- _READING PASSAGE_:
* * * * * * *

Starting point is 00:21:37 I didn't know anything about it, just what other financial advisors told me to say. When I got to look at it, I said, okay, this is kind of cool. But I realized one thing I didn't like was it was so expensive. The first policy I bought was in 2006. And I'm like, man, like the first two years, I have no cash. It's all going to pay for insurance costs. He's like, yep, that's how they all are. I'm like, okay, I'll take your word for it. Well, two years later, I'm in the whole $16,000 a month. I can't keep paying $1,000 a month premium. So I lost the policy. I paid $25,000 into it, had zero to show for it. Well, just months later after that, I find out the agent lied to me. When I had asked him, I said, is there a way I could put more money in this? Or, you know, we could pull some levers and make this more cash rich for that tax-free savings account, not just death benefit, but that tax-free savings account can make more. He said no. And then when I confronted him about it, he finally
Starting point is 00:22:24 just say, Chris, I just designed it that way because I couldn't afford to cut my commissions. And I'll tell you, Matt, like, even since then, like, I've been a fan of it, like, designing in a way where there's cash from day one and making more cash rich where I can make money with it twice, especially when I'm doing passive investments. But the thing is, I couldn't find anybody to do it the way that I would want done as a as really like an investor. And so finally in 2017, we brought it in-house. We're like, you know what?

* * * * * * *

- _PROVIDED RECORDS_:

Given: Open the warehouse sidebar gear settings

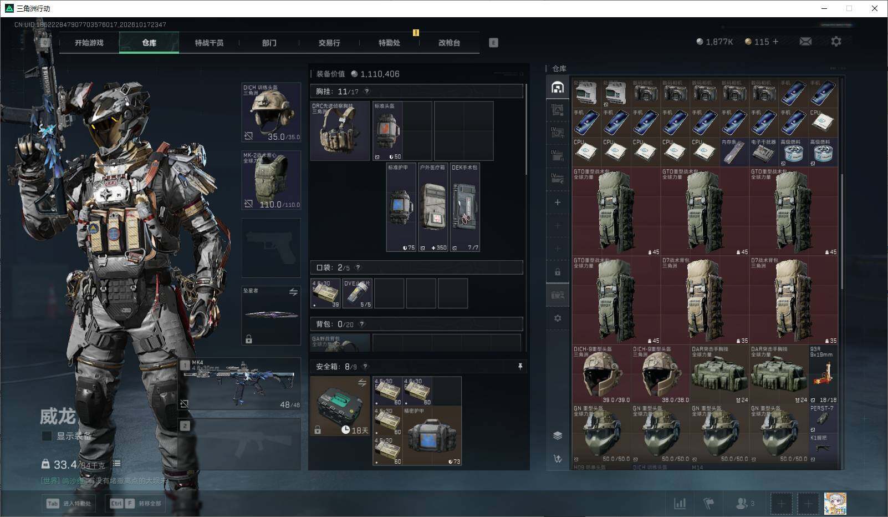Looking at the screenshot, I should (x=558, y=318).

* * * * * * *

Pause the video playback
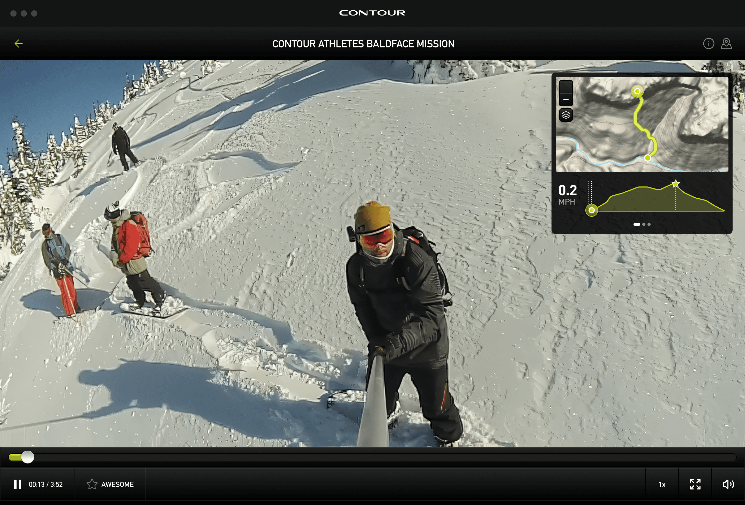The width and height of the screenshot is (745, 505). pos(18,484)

* * * * * * *

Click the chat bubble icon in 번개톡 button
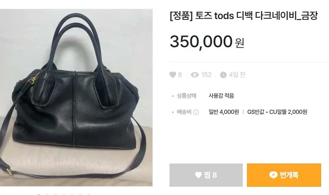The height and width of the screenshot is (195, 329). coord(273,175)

* * * * * * *

- _PROBLEM REQUIREMENTS_:
Please answer these questions about the transcript on the life insurance policy:
1. In what year was the first policy bought?
2. How much was paid into that policy before it was lost?
3. In what year was the work brought in-house?
The rows aren't needed for this work.

- _SOLUTION TO THIS EXERCISE_:
1. 2006
2. $25,000
3. 2017